For most people, though, it’s worth the money to subscribe to security software that protects against spyware, which mines your personal information, and ransomware, which encrypts your files so that they’re inaccessible until you pay money to restore your access. You can learn more about the top-rated providers at ConsumerReports.org.
You may want to go even further to protect your online activity and download a virtual private network (VPN). If you work from home, you may already be using a corporate VPN that links you to your employer’s server. Provided you’re careful to log out when you’re finished, the connection is secure. When you have a VPN service, your data is encrypted by the software, and then is sent through the VPN server before it goes to your online destination. That means it’s extremely difficult to trace that data back to you.
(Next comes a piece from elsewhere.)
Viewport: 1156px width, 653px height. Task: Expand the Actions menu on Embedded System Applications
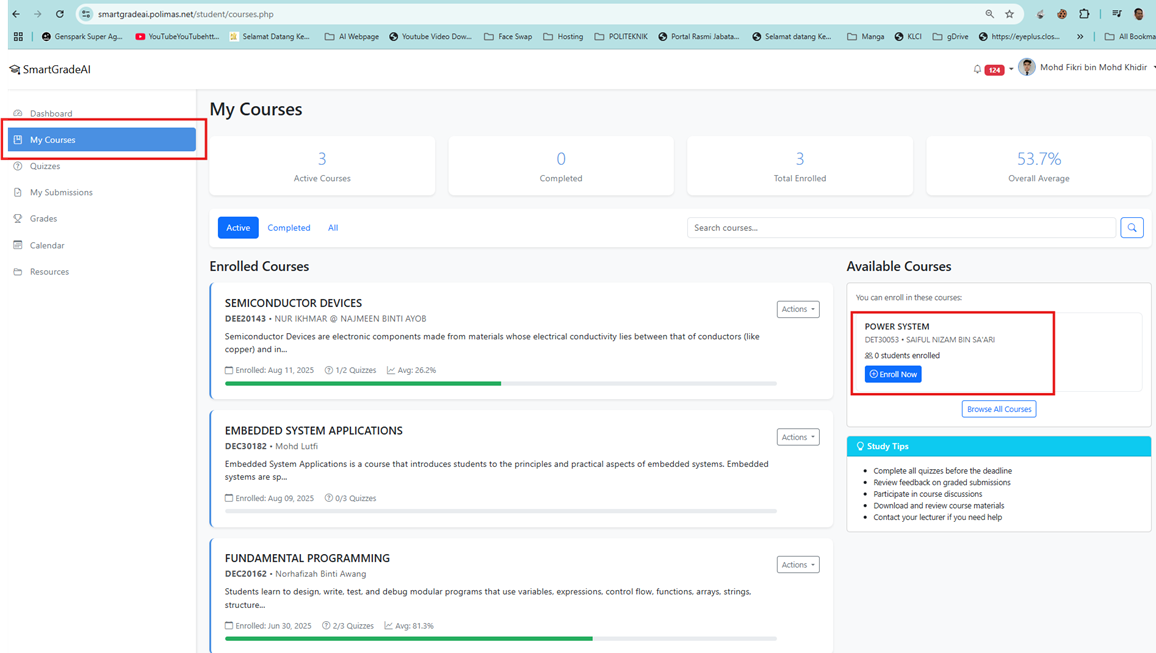click(x=797, y=437)
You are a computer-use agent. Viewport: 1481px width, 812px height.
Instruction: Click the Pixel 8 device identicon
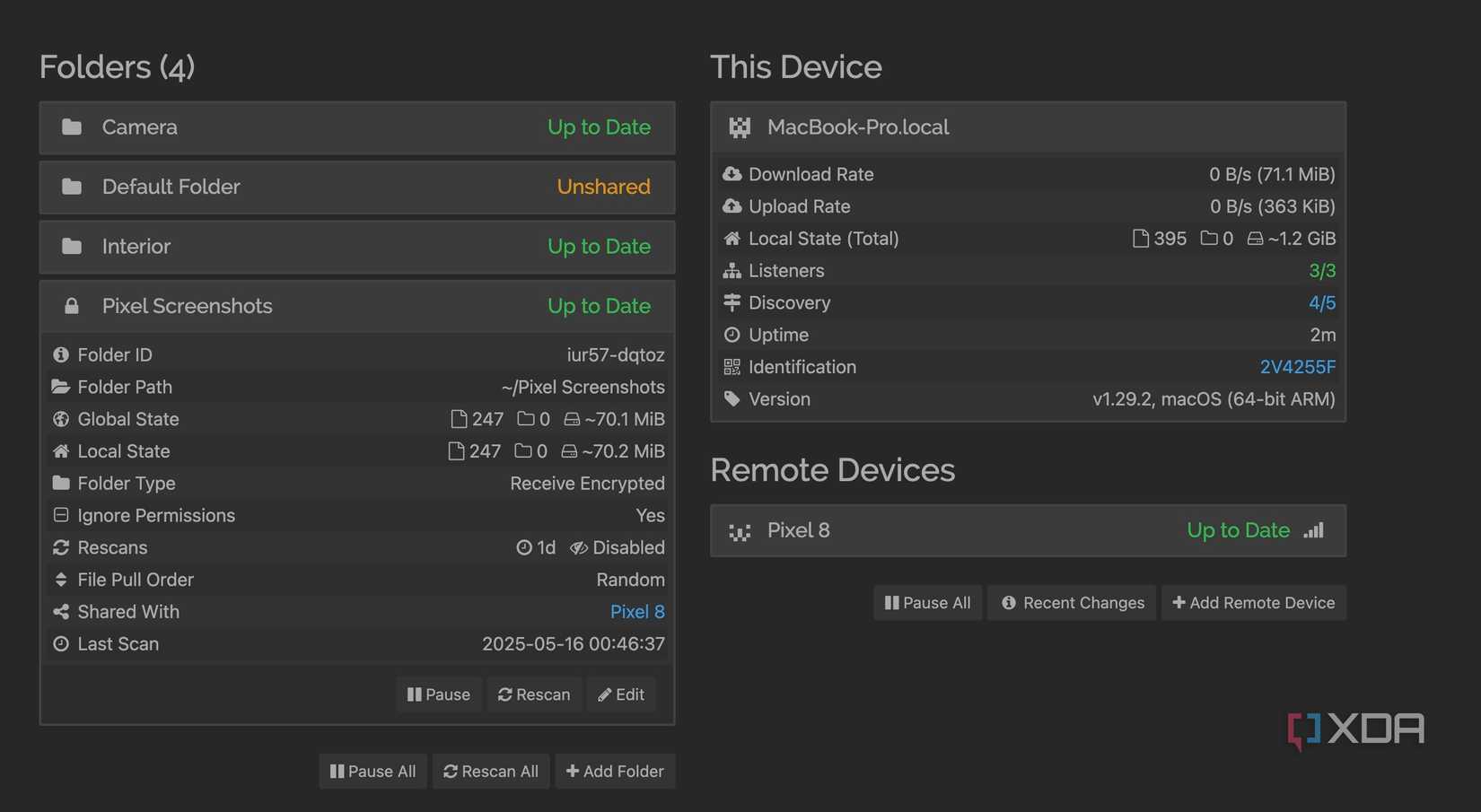(740, 531)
A VPN may be important if you frequently connect to the internet using public Wi-Fi networks, which are notoriously vulnerable to hackers. It should also provide greater protection against having your data sold to the highest bidder by your internet service provider.
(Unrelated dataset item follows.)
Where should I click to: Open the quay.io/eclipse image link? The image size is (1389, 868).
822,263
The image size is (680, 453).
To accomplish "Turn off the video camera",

Choosing the right VPN can be a little overwhelming. But there are a few practical guidelines that can help you in your search. Choose a provider that’s been around for a while and has a good track record, and one that offers a money-back guarantee. Most importantly, keep in mind why you want a VPN: to protect your privacy. Choose a VPN that doesn’t track your internet traffic or sell your data to third parties, which many free VPN services do. It also helps to choose a service with a user-friendly, simple interface and that offers good customer service, preferably with a 24/7 live chat option.
Remember: Public Wi-Fi networks are notoriously vulnerable to hackers.